What Is Tau, and Why Does It Matter?
Under normal conditions, tau helps stabilize microtubules that give neurons their structure. Problems arise when tau undergoes phosphorylation — a chemical modification that causes it to form tangled clumps inside neurons. These neurofibrillary tangles are a defining feature of Alzheimer’s disease and more than 20 other neurodegenerative disorders, collectively known as tauopathies. As treatments targeting amyloid have repeatedly stumbled, tau has moved to center stage.
An Unlikely Discovery
The UNM team wasn’t originally hunting for a tau solution. Researchers were originally studying OTULIN — an enzyme known for regulating immune activity — for its role in cellular cleanup when they discovered its unexpected influence on tau production. What they found stopped them in their tracks: disabling OTULIN completely stopped tau production and removed existing tau from neurons. They achieved this by either using a specially designed small molecule or by knocking out the gene responsible for making OTULIN.
The experiments were conducted on two types of human cells — cells derived from a person who had died from late-onset sporadic Alzheimer’s disease, and human neuroblastoma cells commonly used in laboratory research. Crucially, the neurons didn’t appear to suffer. After the edit, the neurons kept their usual look in culture rather than showing signs of injury or stress. Markers of neuron survival stayed steady, suggesting neurons can apparently survive without tau.
Why This Is Different
What makes this discovery particularly compelling is where it intervenes. Rather than simply clearing tau proteins after they’ve already formed — the approach most existing strategies attempt — tau’s disappearance began earlier, at the level of messenger RNA. Without that message, the tau-making gene could not supply fresh protein, meaning the cell had nothing to clear. It’s the difference between mopping up a flood and turning off the tap.

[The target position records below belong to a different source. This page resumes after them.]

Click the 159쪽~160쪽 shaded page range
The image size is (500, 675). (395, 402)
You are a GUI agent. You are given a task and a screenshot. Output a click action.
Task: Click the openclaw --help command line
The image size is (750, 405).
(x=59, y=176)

The team also identified a small molecule called UC495 that can slow OTULIN without deleting it entirely — a potentially important distinction for clinical use. Such a gap between slowing and deleting OTULIN hints that any future therapy may need fine control, not brute force.
Reasons for Cautious Optimism
There are important caveats. Removing tau from a dish is not the same as clearing it from a living brain, where many cell types interact. Future work must prove the same approach stays safe in animals and in other brain cells, not just neurons grown in dishes. Disabling OTULIN also has wide-ranging effects on gene expression, which introduces complexity around safety that will need careful navigation.
Still, the momentum building around tau is hard to ignore. Separate recent research from UCLA, UCSF, and the University of Cambridge has independently identified other promising mechanisms for clearing tau, suggesting the field is converging on the problem from multiple directions at once.
For the more than 55 million people worldwide living with dementia, that convergence can’t come soon enough.